Au collège universitaire, il est proposé de remplacer le séminaire d’exploration par un cours commun obligatoire, pluridisciplinaire, qui présenterait les fondamentaux des transformations environnementales. Les parcours civiques pourraient être mis à contribution, et le comité propose que “Sciences Po s’engage à signer des partenariats avec des acteurs du secteur de la transition climatique”. Que ce soit en master ou en bachelor, l’offre des électifs est incitée à être étoffée et plus pertinente, notamment dans les campus délocalisés. Pour l’Ecole doctorale, afin de répondre à l’aporie d’enseignements sur ce sujet, le comité suggère un “programme interdisciplinaire de formation à la recherche en sciences humaines et sociales de l’environnement”, ainsi qu’une école d’été sur les enjeux de la transition climatique.
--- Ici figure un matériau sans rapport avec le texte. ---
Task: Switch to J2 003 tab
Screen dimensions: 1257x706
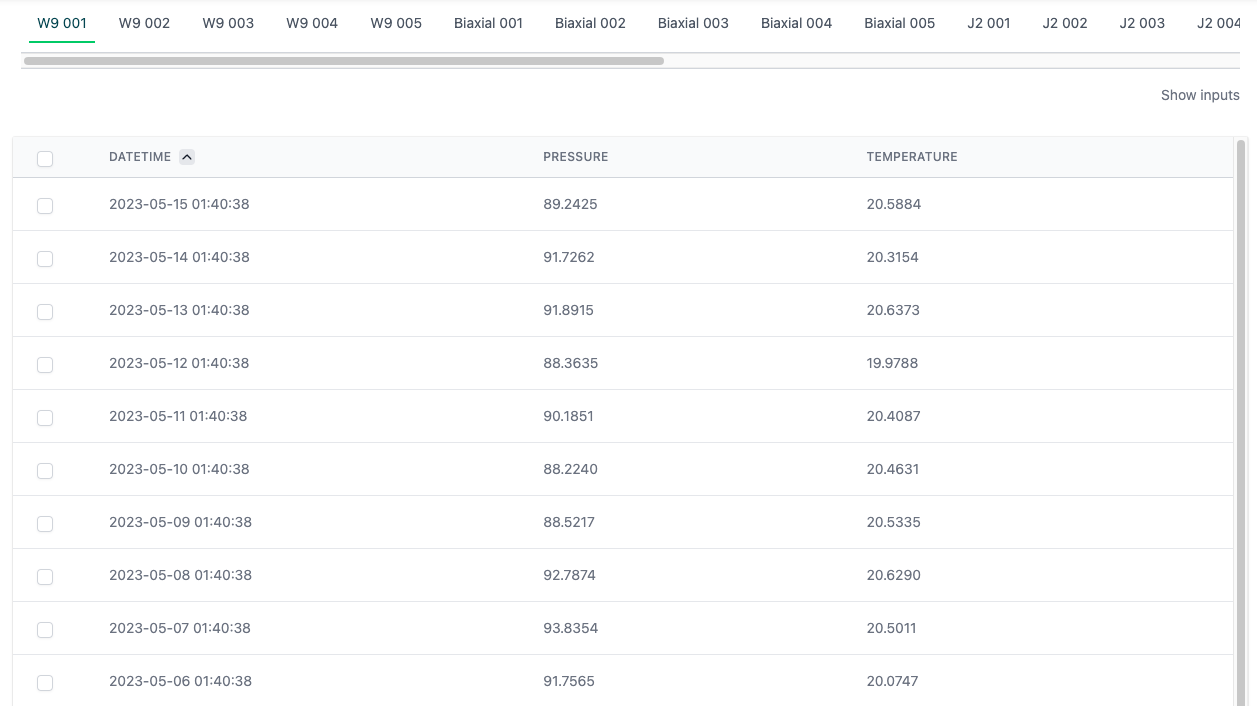Action: [x=1142, y=23]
Concernant la recherche, le rapport insiste sur la nécessité de former une nouvelle équipe élargie d’enseignants chercheurs permanents, afin de chercher les chercheurs « qui pourront modifier le plus en profondeur les paradigmes qui ont constitué les sciences sociales représentées dans Sciences Po à cause de l’irruption de la nouvelle condition planétaire ».
Demain, le conseil de l’institut se réunira pour débattre des conclusions du Comité Latour et voter le plan d’action de Make it Work. Les huit représentants étudiants qui siégeront demain seront ainsi amenés se positionner.